Most employers want their employees to be hard workers, reliable, ethical, and willing to respect, serve and connect with others. Over the past decade, colleges have increasingly taken on the task of educating students – formally and informally – to gain these and other essential skills. The fact is that, not so many years ago, these skills were most commonly taught at home. I am most certainly thankful for learning the importance of these skills from my parents and am also thankful for the opportunity to apply them at a fairly young age.

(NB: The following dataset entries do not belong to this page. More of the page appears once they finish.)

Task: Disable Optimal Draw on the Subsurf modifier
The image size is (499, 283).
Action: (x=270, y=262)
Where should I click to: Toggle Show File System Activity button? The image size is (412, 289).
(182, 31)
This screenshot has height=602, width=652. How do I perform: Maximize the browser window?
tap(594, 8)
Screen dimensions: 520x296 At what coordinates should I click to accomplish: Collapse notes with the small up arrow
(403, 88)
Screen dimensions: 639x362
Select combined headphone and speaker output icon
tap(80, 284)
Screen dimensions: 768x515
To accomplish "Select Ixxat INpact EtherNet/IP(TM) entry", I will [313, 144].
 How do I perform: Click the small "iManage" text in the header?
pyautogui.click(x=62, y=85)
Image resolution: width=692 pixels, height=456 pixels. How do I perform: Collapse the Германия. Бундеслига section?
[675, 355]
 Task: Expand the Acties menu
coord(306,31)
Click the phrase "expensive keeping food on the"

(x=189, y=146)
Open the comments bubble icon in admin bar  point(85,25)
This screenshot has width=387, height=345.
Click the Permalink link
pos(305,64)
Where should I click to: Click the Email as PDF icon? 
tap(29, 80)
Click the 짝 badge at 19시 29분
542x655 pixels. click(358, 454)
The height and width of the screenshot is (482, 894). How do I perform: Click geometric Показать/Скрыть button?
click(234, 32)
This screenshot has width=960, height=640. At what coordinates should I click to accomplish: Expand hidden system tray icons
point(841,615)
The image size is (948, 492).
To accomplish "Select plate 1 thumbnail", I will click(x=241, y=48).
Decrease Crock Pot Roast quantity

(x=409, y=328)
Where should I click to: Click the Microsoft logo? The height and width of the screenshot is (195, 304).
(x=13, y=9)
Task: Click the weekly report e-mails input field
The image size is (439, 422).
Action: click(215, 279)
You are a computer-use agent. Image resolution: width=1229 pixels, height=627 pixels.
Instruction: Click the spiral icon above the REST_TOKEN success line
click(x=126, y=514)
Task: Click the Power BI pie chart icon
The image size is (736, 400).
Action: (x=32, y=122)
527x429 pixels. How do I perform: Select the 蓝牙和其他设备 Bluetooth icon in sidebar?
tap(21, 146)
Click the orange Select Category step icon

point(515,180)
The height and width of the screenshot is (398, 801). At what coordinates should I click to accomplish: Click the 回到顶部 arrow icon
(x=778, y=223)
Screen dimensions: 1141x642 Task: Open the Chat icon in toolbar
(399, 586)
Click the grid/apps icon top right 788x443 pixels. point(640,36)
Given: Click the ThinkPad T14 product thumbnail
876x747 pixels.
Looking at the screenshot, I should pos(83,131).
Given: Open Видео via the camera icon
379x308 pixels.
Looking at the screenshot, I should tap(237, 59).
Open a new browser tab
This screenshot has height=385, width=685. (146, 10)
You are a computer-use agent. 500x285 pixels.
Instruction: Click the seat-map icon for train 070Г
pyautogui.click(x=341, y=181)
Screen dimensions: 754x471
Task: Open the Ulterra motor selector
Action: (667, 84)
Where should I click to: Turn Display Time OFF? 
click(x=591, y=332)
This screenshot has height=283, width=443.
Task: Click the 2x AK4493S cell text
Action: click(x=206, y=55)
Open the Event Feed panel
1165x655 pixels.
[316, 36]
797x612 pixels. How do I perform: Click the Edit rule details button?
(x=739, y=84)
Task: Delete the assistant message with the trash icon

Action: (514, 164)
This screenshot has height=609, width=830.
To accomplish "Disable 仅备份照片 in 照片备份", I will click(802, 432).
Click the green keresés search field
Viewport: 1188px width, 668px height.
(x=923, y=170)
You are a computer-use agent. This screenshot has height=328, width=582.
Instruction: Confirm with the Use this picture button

As a teenager, I had the good fortune to work in the pro shop of the public golf course in my hometown. The golf pro, Denis Husse, who is still there all these years later, was a fantastic person who knew the importance of setting high expectations. He modeled the way, creating a vibrant workplace that made me want to be there. He used to tell us that the way we treated our customers could give our course the feel of belonging to an expensive private country club. We worked hard to learn golfers' names, showing interest in hearing about their round of golf (no matter the score!). We went the extra mile to show we appreciated them. We hustled to serve and make each golfer feel important. Denis also reinforced his belief that treating each other respectfully and professionally would translate into how we treated our guests. So we did, and it did.
I worked three summers there – opening the shop some mornings at 5:30 a.m. and/or closing at 9:30 p.m. – at times working as many as 70 hours in a week – and was rewarded way beyond my $3.50 hourly wage. I was educated by a great leader who didn't ask us to do anything he wouldn't do himself. The emotional intelligence he displayed so effortlessly back then is what I work on every day now – because I know how he made me and all my co-workers at the golf course feel. Thinking back now, it was a great initial experience for my working career.
I wonder, if I had not had the opportunity to work in that pro shop all those years ago, whether I'd be as willing to hire myself today ... and I'm thankful – to Denis and that old job – that I'll never have to answer that question.